Dataset entries
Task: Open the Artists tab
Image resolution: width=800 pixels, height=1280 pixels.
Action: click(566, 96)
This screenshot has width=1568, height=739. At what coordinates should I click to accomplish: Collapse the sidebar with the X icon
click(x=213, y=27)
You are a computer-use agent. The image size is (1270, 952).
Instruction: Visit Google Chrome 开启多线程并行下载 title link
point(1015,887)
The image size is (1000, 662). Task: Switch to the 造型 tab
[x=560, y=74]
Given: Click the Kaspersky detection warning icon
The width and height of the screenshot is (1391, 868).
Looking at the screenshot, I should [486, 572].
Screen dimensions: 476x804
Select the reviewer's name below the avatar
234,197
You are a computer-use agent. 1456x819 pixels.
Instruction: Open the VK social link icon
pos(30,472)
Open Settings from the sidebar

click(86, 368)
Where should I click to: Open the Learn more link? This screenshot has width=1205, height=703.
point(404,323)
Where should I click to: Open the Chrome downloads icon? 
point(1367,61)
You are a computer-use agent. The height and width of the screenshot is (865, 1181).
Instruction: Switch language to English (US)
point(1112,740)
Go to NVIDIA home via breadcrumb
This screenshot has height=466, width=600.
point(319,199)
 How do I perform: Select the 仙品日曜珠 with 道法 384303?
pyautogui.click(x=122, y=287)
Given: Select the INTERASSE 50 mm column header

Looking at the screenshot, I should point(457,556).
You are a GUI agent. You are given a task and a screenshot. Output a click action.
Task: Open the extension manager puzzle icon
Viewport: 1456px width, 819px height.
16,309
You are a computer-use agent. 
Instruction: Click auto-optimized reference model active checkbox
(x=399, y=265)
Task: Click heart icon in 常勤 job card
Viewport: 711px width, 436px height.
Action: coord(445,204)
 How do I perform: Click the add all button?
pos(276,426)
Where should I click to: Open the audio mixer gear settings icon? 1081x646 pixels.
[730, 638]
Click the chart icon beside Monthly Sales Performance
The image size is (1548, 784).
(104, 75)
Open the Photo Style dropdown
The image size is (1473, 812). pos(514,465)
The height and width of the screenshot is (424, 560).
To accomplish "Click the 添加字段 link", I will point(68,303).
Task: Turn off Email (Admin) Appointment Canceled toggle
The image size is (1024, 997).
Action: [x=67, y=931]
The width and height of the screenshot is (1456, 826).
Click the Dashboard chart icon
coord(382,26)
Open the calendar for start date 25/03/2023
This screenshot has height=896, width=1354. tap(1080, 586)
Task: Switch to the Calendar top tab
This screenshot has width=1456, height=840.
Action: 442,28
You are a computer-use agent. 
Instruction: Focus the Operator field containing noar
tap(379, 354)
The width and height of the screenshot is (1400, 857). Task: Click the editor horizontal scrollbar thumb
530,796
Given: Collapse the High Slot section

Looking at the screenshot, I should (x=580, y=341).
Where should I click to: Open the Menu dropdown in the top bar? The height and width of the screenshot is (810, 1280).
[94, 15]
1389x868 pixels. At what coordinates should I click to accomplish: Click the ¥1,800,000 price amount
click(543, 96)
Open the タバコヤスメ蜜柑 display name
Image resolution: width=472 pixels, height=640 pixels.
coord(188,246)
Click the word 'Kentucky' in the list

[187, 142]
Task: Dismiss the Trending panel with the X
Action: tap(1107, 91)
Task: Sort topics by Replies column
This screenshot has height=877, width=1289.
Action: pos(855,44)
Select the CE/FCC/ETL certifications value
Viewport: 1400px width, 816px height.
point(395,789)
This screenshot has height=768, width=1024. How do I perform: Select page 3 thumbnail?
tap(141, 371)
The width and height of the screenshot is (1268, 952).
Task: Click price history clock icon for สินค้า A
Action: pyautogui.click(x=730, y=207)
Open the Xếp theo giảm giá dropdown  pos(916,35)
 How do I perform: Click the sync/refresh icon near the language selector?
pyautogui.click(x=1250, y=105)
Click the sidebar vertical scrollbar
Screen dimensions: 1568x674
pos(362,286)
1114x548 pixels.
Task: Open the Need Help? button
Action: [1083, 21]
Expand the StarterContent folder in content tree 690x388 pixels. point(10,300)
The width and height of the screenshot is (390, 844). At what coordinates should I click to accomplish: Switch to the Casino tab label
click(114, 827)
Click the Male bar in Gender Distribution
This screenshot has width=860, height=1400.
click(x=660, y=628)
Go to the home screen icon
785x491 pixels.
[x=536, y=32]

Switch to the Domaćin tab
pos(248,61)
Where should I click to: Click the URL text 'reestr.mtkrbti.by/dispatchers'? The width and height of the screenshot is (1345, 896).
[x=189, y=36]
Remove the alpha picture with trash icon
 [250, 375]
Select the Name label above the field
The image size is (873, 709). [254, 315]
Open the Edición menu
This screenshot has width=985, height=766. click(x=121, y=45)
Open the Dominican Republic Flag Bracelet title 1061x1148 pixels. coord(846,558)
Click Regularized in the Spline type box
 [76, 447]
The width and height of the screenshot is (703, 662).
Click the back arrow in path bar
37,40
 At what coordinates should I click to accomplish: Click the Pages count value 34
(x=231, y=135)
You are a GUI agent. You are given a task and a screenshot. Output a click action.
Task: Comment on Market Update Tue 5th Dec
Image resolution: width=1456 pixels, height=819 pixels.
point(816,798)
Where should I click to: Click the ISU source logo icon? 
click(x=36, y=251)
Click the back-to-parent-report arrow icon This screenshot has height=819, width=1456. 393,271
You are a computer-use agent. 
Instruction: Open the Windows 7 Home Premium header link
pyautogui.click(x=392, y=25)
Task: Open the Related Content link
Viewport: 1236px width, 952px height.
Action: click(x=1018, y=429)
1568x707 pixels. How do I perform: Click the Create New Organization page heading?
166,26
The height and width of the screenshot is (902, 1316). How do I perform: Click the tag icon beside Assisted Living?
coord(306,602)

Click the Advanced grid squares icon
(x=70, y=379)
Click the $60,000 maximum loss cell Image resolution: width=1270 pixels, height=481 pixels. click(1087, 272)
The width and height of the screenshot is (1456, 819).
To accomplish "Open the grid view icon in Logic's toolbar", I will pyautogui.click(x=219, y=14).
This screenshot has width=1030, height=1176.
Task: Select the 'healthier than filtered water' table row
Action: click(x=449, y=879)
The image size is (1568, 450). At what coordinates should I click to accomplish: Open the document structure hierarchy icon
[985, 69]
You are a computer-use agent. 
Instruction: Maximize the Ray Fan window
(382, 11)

» **EXERCISE GOAL**
Gather every line in the entries above that contains the string "button", copying each line in full.

» **ANSWER FOR THE TASK**
 How do I perform: Click the add all button?
Task: Open the Need Help? button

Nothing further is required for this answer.